4) Blue Is The Warmest Color
After scooping the prestigious Palme D’or award from the Cannes Film Festival in 2013, Blue Is The Warmest Color became a subject of severe scrutiny by film scholars and critics, who lauded its female-focused approach, welcomed a new talent in Tunisian director Abdellatif Kechiche, and provided expansive commentary on the significance of the controversial sex sequences that had certain audiences members up in arms.
The fact that Blue Is The Warmest Color was based on a French graphic novel from 2010 largely became lost amid the movie’s intense reception, and Julie Maroh’s source material was pushed briefly aside in the melee as every critic clambered to throw in their own two cents’ worth on the movie’s themes.

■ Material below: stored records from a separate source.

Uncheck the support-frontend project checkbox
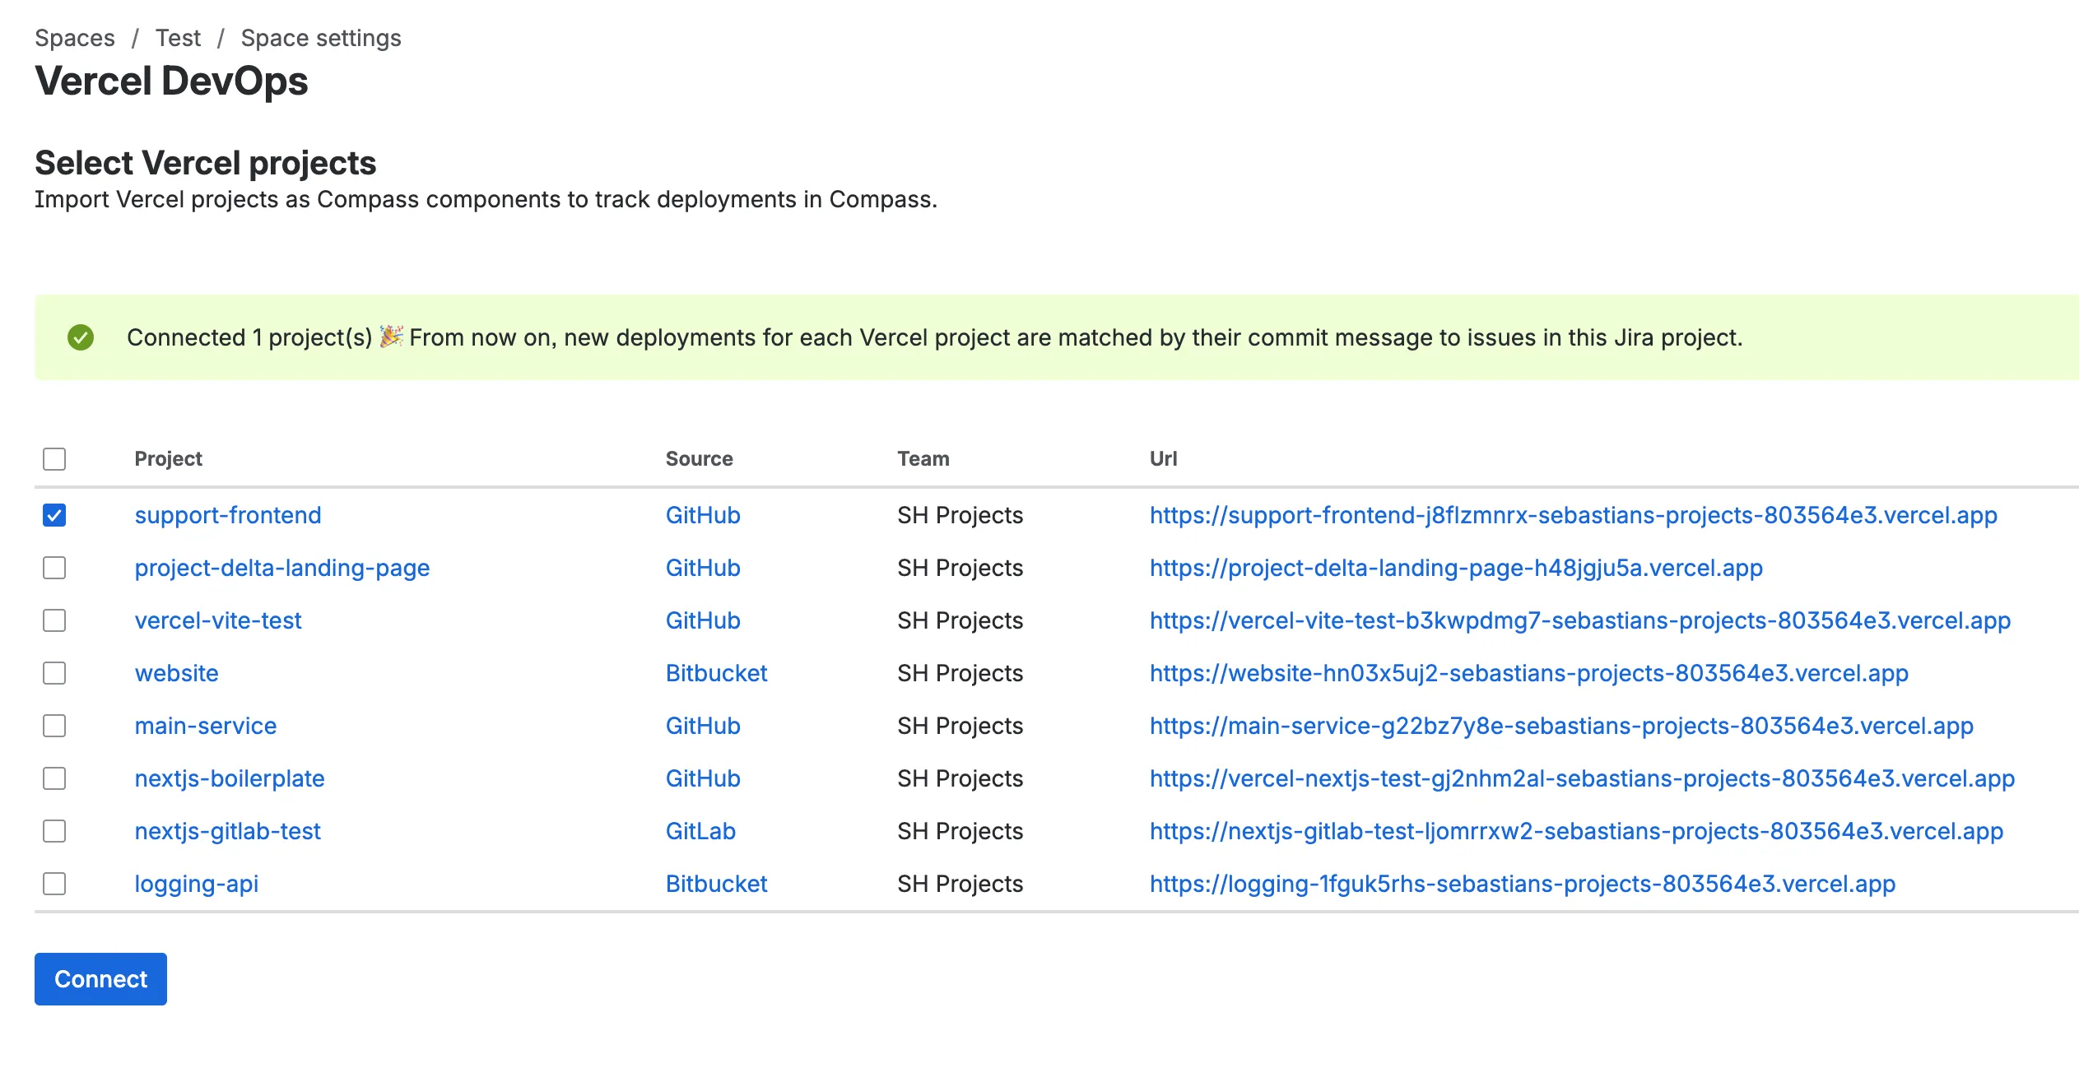This screenshot has height=1068, width=2079. pos(54,515)
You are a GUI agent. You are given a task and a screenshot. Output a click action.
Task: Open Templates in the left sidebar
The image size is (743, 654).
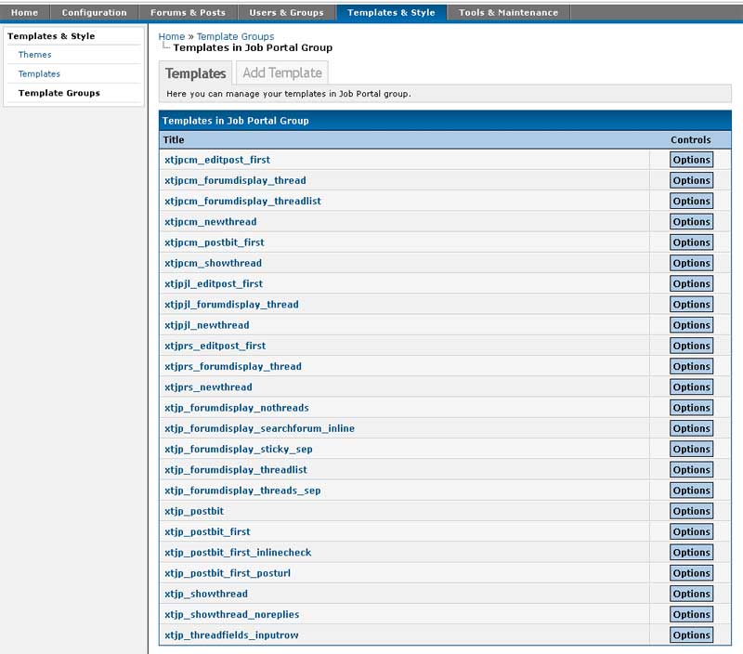click(39, 73)
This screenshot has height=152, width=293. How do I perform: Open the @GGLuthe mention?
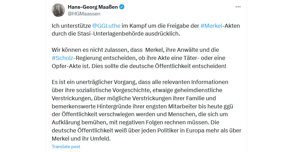tap(106, 26)
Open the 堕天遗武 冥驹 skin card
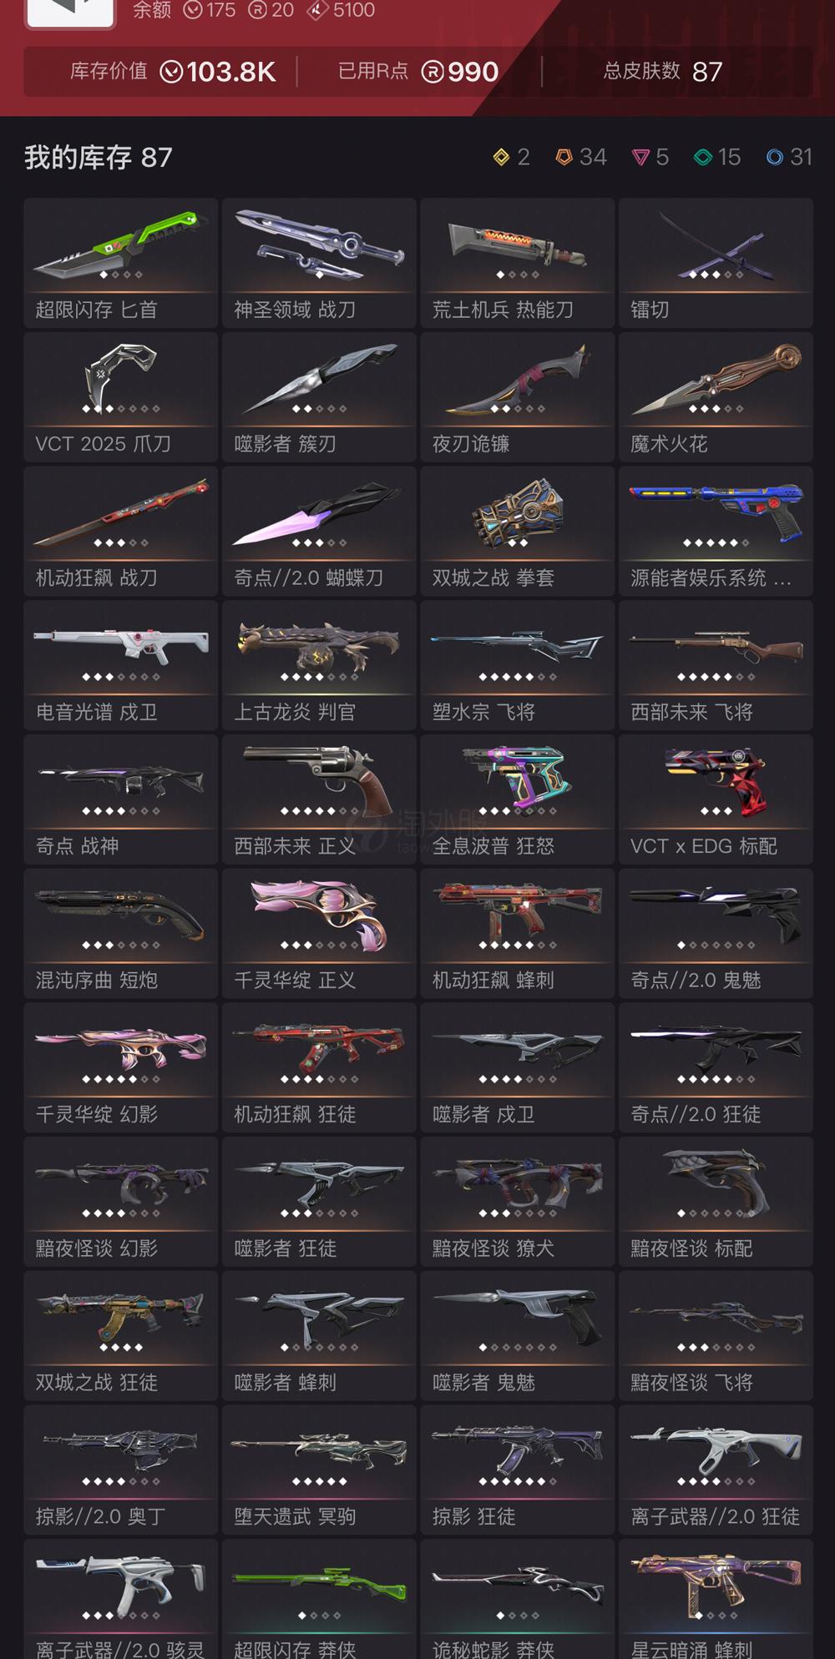The image size is (835, 1659). pyautogui.click(x=319, y=1470)
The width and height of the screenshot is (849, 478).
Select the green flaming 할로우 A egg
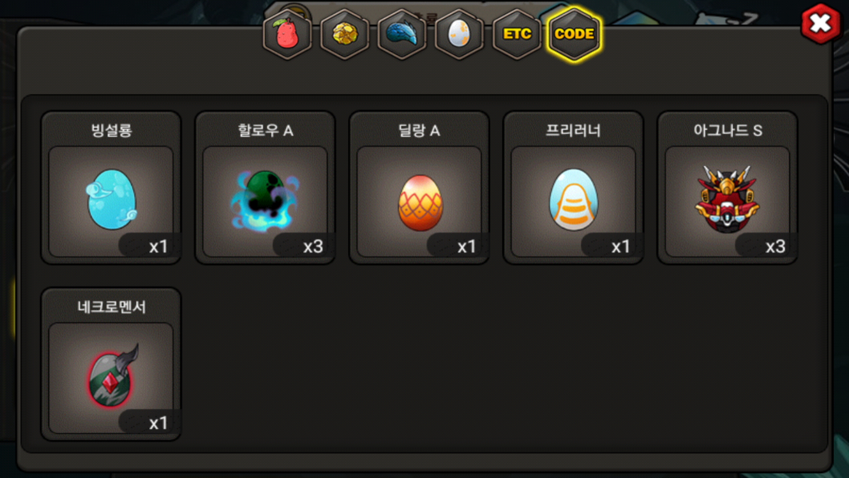click(265, 200)
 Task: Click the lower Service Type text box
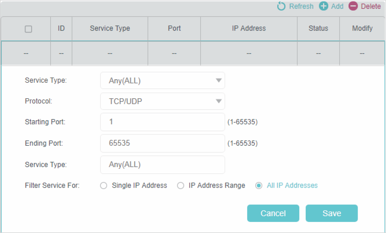point(162,165)
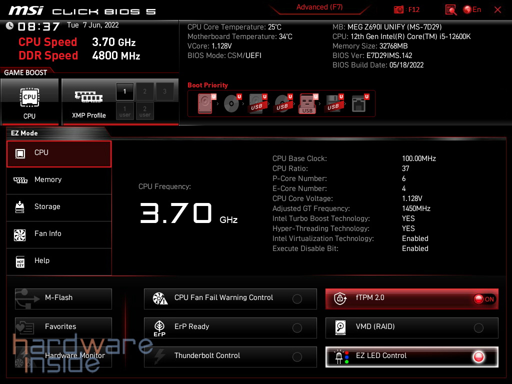Click Thunderbolt Control
This screenshot has width=512, height=384.
[x=230, y=357]
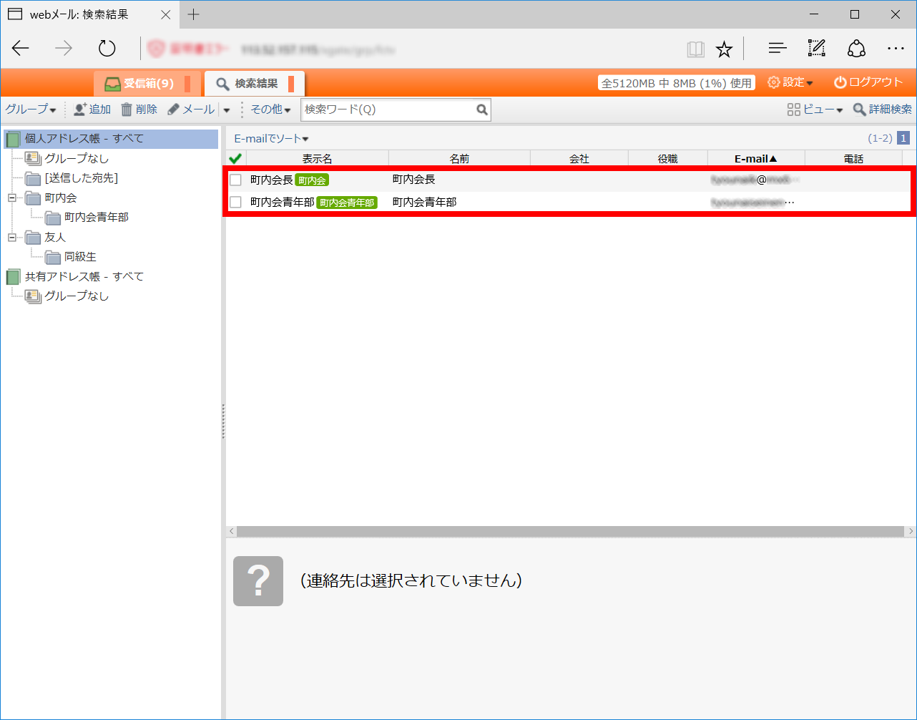Viewport: 917px width, 720px height.
Task: Click the magnifier icon in search box
Action: (x=482, y=110)
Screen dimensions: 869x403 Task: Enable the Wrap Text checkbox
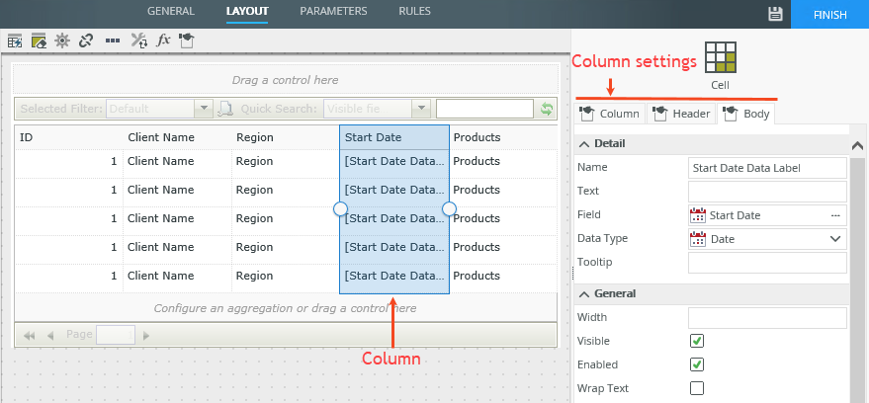coord(697,388)
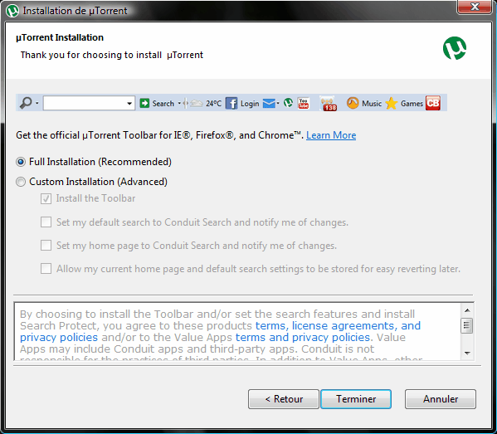The width and height of the screenshot is (497, 434).
Task: Go back with the < Retour button
Action: [x=284, y=399]
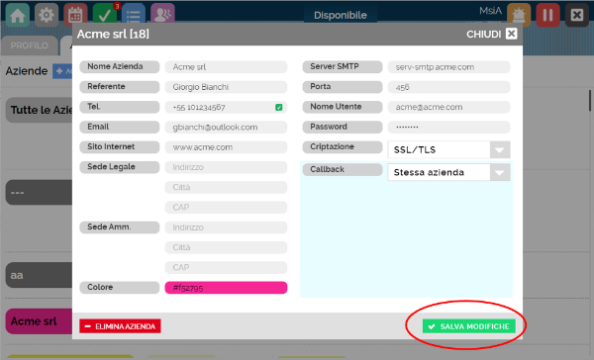594x360 pixels.
Task: Open the green checkmark tasks icon
Action: pyautogui.click(x=105, y=15)
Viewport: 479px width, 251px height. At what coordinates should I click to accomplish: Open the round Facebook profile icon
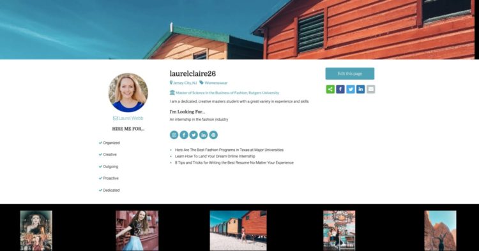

Perhaps another reason that Maroh’s graphic novel was glossed over by some was due to the fact that director Keciche uses the same characters to transform the movie into something a little different from the book that inspired it. The movie and book are set in slightly different eras, which creates noteworthy distinctions given the all-encompassing theme of homosexuality. After all, the further you go back, the less accepting society appears to be with regards to same sex relationships. As such, the particulars of the relationship between the two young female leads differs between graphic novel and film, but the main themes of love, longing and discovery remain safely intact.
Blue Is The Warmest Color will forever be the first comic book adaptation to win a Palme D’or, and for that reason alone its source material deserves wider attention. You may be startled by the differences in third act across the alternative forms of media, but with both the film and the novel, all the key ingredients are there for fine, deeply affecting work that’s worthy of your time.